• Document excerpt
Recently, an evaluation conducted by the AI lab Andon Labs has attracted widespread attention. The study shows that cleaning robots equipped with top large models have a success rate of only 40% when performing simple household tasks, far lower than that of humans. The experiment required the robot to execute a multi-step instruction "pass the butter to the person," involving complex steps such as cross-room positioning, identifying packaging, locating a moving human, completing the delivery, and returning to charge.

Cleaning Robot Product Image

Image source note: The image is AI-generated

The evaluation results show that the best-performing robot, Gemini2.5Pro, had a success rate of 40%, while Claude Opus4.1 and GPT-5 had success rates of 37% and 30%, respectively. These data indicate that these high-end AI robots still have significant shortcomings in spatial reasoning, environmental understanding, and long-term task planning.

The research team emphasized that these robots not only perform poorly in home environments but may also pose safety risks. For example, some robots might be tricked into leaking confidential information or falling down due to an inability to recognize the risk of stairs. These phenomena reveal security vulnerabilities when current large language models (LLMs) are combined with machines, reminding people that while substantial capital is being invested in robot technology, attention must also be paid to their potential engineering and safety issues.

There is still a significant gap between powerful text generation capabilities and the execution of physical world tasks. For AI robots to truly enter family life, many challenges remain to be overcome, especially in terms of stability and safety.

Key Points:  

🧑‍🔬 The study found that the success rate of cleaning robots equipped with large models in executing multi-task instructions is only 40%.  

🚨 Robots perform poorly in spatial reasoning and environmental understanding, showing clear weaknesses.  

🔒 Robots may leak confidential information or fail to recognize environmental risks, posing safety hazards.

• Exercise
Copy out the stretch of the robot evaluation article from "There is still" through "posing safety hazards.", switching each "safety" for "security". The listing has nothing to do with the article on the robot evaluation.

• Material supplied
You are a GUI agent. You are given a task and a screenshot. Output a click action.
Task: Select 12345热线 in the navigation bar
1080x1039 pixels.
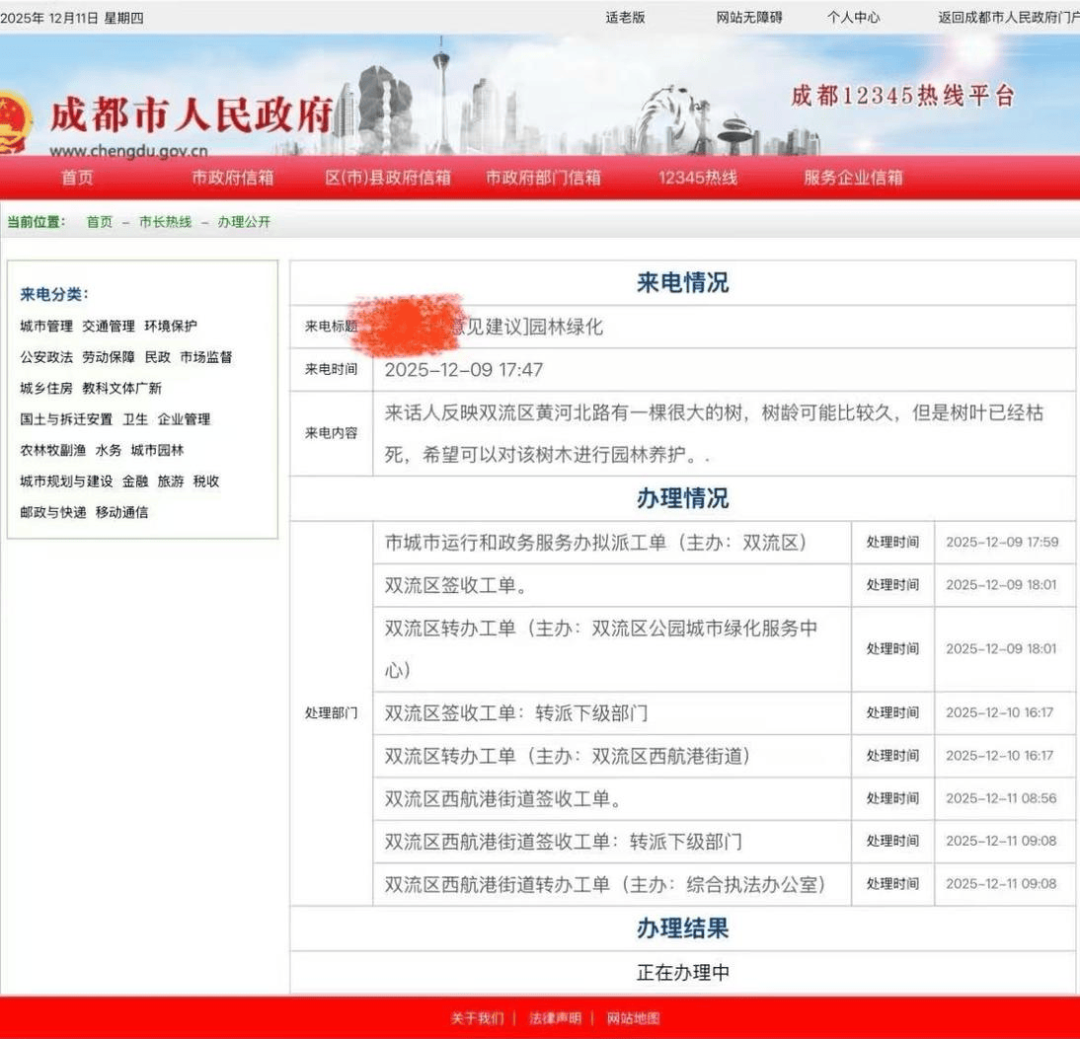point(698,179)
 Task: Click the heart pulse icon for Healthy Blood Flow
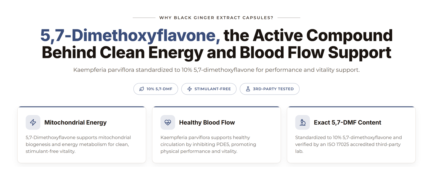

• Output for this exercise
There is still a significant gap between powerful text generation capabilities and the execution of physical world tasks. For AI robots to truly enter family life, many challenges remain to be overcome, especially in terms of stability and security.

Key Points:  

🧑‍🔬 The study found that the success rate of cleaning robots equipped with large models in executing multi-task instructions is only 40%.  

🚨 Robots perform poorly in spatial reasoning and environmental understanding, showing clear weaknesses.  

🔒 Robots may leak confidential information or fail to recognize environmental risks, posing security hazards.